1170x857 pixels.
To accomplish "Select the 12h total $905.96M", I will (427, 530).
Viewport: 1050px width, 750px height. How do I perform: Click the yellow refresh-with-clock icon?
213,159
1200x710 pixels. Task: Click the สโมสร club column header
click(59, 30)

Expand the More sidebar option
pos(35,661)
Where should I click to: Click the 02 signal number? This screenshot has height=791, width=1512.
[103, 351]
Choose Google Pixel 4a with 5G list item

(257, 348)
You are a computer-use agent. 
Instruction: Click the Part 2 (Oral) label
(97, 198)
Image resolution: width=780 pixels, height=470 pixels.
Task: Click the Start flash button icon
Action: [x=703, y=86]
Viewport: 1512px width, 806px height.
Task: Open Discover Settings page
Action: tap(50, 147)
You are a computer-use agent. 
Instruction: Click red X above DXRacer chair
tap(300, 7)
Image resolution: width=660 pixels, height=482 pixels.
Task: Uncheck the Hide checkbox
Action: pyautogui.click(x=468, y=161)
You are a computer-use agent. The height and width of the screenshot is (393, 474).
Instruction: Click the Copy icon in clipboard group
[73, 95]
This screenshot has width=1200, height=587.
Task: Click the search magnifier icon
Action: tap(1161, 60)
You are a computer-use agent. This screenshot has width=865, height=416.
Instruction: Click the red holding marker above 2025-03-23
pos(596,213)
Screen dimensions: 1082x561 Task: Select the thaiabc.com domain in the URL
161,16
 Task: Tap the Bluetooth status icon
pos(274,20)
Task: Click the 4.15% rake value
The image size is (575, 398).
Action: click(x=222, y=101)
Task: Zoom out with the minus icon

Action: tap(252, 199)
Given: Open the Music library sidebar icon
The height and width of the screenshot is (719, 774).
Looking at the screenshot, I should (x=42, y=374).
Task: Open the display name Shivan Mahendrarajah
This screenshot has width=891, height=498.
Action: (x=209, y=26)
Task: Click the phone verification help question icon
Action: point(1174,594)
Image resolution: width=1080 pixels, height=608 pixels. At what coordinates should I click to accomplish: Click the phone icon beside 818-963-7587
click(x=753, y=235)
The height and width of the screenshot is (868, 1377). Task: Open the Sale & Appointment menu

YOUR ASSIGNMENT:
Each line in the listing that contains "agent" should be returned.

REPLY TO THE TASK:
You are a computer-use agent. 
You are a computer-use agent. 
You are a computer-use agent. The height and width of the screenshot is (393, 474).
You are a computer-use agent. This screenshot has width=865, height=416.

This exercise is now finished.